Они встали, розовый пёс весело затрусил впереди, звеня колокольчиком, и компания направилась к выходу из парка. Идти было недалеко — Лиза жила в соседнем доме, и кофейня находилась прямо на углу, в тени старых лип.

Это была небольшая сетевая кофейня на первом этаже жилого дома, прямо у выхода из парка. Узкое помещение, вытянутое вглубь, с высокими потолками и огромными окнами, выходящими на зелёную аллею. Стены были выложены кирпичом, местами покрытым старой краской, которая придавала им вид старых испанских крепостей, превращённых в современные библиотеки. Стойка из тёмного дерева, за которой возвышалась кофемашина, походила на алтарь; бариста в фартуке, увешанном значками, двигался с ритуальной медлительностью, как жрец, совершающий возлияние. В воздухе витал густой, терпкий аромат свежемолотых зёрен, смешанный с запахом ванили, корицы и поджаренного хлеба — этот запах был настолько всепроникающим, что казалось, сама ткань пространства пропитана им, и если бы стены могли говорить, они бы говорили только о кофе. В углу стоял старый граммофон, который, впрочем, не играл, а служил декорацией, напоминая о времени, когда музыка была физической, а не цифровой.
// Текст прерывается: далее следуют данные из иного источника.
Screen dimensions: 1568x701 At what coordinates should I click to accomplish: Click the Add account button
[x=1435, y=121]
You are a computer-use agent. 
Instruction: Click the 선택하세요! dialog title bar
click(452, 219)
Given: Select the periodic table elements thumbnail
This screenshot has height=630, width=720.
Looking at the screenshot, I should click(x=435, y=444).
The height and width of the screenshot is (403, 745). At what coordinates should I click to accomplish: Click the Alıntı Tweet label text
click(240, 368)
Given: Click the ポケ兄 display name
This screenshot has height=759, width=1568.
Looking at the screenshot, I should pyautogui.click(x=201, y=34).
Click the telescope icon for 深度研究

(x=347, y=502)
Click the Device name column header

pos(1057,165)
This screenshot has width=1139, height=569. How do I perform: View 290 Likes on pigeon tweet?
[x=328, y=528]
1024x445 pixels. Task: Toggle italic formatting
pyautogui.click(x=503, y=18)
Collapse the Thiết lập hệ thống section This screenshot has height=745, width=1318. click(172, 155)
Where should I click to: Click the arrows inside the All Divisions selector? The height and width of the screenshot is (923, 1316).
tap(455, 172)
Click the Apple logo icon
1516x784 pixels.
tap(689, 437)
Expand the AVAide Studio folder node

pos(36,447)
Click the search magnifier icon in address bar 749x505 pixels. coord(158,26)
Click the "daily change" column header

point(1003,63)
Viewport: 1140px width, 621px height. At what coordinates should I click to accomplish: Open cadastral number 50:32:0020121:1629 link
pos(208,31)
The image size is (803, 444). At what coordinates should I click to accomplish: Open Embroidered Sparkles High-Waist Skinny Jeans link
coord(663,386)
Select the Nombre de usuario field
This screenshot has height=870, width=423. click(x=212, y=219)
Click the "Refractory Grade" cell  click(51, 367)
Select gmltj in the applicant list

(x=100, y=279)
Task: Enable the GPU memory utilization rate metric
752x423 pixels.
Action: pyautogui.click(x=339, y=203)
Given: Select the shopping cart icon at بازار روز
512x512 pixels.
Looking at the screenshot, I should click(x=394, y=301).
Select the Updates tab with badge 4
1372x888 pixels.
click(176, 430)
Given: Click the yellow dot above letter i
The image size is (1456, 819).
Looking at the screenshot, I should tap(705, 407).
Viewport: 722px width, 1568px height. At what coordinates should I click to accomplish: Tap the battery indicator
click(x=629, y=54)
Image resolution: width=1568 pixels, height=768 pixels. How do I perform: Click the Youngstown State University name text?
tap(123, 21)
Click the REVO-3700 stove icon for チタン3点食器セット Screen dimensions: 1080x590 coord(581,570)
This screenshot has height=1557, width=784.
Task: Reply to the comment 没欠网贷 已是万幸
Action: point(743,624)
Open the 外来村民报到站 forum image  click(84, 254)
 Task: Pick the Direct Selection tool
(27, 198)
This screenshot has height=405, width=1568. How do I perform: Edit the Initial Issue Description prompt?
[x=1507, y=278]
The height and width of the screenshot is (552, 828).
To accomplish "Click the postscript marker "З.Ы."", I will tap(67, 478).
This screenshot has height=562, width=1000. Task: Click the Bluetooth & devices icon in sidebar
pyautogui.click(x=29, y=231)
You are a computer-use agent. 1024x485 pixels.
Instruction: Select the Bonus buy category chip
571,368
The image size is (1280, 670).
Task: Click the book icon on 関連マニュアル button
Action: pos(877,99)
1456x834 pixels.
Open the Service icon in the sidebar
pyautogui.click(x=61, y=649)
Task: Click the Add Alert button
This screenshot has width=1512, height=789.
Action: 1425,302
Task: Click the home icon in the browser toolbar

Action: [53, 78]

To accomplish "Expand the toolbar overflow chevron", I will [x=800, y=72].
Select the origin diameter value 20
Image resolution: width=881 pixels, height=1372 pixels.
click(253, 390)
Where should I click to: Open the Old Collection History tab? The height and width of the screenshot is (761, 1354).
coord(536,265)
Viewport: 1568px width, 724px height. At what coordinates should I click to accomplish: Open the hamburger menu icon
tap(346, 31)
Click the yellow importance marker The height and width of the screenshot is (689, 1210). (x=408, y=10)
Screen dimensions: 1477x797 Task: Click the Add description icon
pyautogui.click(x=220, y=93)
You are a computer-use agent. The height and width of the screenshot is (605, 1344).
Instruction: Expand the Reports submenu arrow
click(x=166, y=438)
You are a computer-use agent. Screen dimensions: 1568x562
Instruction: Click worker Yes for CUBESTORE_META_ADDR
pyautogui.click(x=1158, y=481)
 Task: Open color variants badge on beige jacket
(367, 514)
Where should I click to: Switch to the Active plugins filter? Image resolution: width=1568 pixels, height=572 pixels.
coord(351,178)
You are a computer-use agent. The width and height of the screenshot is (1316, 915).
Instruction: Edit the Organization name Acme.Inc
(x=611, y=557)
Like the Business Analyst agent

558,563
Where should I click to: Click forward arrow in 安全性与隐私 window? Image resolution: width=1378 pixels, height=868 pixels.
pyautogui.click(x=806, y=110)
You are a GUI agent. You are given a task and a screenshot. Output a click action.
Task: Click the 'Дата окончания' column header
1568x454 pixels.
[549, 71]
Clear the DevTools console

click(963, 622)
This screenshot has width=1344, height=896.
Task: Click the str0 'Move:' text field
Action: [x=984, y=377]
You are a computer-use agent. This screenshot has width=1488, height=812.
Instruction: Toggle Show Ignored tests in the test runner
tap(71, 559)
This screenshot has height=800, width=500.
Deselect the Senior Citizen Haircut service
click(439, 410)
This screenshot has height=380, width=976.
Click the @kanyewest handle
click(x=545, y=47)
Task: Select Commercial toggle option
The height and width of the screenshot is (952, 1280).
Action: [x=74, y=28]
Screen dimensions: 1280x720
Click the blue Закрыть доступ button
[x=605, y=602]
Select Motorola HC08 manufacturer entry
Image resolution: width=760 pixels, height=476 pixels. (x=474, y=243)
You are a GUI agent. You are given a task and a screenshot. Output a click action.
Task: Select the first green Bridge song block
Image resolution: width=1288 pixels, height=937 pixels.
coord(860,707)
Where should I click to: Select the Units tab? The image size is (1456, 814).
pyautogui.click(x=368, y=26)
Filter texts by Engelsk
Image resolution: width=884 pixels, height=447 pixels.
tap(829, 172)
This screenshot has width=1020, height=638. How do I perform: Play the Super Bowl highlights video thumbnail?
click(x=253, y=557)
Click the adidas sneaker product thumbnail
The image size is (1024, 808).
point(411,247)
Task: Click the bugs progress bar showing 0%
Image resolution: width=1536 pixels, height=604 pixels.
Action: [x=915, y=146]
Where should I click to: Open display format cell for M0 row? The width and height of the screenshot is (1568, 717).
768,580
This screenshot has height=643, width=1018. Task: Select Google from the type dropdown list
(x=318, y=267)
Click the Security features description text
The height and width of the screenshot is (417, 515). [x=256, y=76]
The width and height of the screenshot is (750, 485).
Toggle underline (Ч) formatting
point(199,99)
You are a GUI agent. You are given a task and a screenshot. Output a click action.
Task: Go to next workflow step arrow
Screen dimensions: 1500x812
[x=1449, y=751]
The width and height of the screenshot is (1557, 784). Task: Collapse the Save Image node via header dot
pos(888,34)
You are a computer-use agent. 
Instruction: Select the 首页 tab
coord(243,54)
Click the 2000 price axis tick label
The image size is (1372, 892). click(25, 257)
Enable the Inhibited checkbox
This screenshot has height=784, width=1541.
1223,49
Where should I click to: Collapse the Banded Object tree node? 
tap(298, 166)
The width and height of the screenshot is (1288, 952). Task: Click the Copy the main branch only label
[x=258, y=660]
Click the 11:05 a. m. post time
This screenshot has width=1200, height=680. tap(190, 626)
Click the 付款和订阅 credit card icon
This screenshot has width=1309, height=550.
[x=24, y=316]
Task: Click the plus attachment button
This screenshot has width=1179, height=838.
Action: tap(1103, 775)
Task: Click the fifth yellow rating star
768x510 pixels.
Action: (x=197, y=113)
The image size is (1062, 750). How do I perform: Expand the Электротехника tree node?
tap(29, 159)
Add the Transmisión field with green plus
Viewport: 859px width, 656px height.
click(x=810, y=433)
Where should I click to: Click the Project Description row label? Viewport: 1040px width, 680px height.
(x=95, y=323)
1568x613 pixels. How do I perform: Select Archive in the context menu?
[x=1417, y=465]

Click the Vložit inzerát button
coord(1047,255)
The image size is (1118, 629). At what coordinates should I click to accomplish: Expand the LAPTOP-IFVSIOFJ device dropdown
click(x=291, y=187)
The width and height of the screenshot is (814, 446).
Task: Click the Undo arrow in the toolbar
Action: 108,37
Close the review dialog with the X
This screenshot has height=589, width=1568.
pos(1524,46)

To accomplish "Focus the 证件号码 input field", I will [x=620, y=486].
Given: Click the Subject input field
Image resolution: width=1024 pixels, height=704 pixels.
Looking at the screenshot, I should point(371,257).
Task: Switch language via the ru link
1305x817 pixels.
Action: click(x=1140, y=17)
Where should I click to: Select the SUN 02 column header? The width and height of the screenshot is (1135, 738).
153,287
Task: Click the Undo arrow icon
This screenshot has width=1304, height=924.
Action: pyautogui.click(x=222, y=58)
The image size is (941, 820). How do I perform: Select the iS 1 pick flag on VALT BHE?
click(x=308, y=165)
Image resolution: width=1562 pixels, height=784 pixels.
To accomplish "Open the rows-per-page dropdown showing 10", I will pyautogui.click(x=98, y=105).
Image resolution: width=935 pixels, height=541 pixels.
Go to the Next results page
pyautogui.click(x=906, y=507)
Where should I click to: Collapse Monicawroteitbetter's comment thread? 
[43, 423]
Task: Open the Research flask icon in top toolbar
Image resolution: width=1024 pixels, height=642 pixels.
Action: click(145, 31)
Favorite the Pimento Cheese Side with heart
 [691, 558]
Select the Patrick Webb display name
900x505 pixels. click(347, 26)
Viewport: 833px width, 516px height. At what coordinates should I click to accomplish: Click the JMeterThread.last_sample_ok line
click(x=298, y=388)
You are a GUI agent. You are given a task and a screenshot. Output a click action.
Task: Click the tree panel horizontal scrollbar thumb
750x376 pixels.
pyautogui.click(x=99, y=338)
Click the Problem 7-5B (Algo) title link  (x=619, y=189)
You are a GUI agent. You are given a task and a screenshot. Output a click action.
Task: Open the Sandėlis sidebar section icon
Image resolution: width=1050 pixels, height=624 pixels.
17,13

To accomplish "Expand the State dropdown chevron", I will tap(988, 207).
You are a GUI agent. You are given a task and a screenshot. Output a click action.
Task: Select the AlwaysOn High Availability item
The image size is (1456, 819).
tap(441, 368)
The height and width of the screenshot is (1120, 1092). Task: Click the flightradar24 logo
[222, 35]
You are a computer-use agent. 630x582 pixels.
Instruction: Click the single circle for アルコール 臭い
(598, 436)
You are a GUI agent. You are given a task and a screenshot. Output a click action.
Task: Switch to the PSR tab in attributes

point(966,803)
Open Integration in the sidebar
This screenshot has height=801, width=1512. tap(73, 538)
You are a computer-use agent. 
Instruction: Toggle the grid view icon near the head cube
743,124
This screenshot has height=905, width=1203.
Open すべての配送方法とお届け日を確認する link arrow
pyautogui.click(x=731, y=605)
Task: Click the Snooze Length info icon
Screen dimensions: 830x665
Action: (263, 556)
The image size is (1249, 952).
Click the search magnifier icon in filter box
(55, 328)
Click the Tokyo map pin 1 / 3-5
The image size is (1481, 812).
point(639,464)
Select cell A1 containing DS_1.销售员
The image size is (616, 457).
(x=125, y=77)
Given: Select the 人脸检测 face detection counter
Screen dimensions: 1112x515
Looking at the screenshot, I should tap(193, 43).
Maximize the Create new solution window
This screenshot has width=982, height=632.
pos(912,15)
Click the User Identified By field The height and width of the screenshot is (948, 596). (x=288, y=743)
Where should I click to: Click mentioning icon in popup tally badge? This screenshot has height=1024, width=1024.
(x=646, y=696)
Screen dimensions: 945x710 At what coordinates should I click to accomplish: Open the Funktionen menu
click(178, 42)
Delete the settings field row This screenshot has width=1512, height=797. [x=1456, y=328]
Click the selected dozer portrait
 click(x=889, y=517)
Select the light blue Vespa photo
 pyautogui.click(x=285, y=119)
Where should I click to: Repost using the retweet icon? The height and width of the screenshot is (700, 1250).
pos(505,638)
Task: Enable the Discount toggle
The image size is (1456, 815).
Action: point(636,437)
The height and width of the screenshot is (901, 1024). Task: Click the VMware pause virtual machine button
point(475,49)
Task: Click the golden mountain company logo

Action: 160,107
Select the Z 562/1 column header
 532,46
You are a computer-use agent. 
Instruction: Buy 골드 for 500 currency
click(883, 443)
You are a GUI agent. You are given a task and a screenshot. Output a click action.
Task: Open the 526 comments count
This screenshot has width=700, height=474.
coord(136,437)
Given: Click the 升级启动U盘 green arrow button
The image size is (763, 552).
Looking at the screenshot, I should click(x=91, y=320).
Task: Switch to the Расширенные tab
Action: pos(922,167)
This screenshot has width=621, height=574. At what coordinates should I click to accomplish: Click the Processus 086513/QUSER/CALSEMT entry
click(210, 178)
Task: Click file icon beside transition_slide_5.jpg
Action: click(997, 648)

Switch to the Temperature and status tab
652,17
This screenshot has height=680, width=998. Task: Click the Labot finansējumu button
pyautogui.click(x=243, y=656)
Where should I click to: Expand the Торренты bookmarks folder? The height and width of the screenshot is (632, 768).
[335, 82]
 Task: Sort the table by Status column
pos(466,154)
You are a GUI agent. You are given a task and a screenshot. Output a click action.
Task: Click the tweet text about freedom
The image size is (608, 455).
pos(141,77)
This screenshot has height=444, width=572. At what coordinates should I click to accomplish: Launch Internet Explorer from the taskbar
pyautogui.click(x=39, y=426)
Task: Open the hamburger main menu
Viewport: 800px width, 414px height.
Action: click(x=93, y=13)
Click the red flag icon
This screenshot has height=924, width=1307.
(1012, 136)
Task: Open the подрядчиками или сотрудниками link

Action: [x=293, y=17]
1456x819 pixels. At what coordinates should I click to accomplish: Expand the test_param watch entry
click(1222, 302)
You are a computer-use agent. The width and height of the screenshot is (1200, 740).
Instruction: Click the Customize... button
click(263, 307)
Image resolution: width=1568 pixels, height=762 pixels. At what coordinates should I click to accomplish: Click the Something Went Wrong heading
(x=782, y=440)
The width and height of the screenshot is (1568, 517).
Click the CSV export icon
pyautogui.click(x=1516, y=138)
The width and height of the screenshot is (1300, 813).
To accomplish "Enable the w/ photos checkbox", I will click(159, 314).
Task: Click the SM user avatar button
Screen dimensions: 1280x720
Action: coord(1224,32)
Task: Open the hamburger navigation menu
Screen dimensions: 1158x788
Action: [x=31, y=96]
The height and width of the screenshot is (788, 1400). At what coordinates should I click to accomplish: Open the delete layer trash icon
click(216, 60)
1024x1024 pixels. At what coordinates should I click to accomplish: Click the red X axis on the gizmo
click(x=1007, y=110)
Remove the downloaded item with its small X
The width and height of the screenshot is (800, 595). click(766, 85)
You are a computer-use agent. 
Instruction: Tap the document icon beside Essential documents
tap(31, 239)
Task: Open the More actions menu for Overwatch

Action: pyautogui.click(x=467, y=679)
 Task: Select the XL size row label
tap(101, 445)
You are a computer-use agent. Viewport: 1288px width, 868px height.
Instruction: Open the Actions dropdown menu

И когда они вошли внутрь, Ржевский почувствовал, как этот запах обволакивает его, как тёплая вода, и на мгновение ему показалось, что он попал в другое измерение, где время течёт иначе, где нет ни телефонов, ни перекупов, ни отзывов, а есть только густой, бархатистый вкус кофе и мягкий свет ламп, отражающийся в полированной стойке. Он оглянулся на Пенкина и увидел, что тот тоже замер, вбирая в себя эту атмосферу, и их глаза встретились в немом понимании — они пришли сюда не просто пить кофе, а искать убежище от мира, который их утомлял.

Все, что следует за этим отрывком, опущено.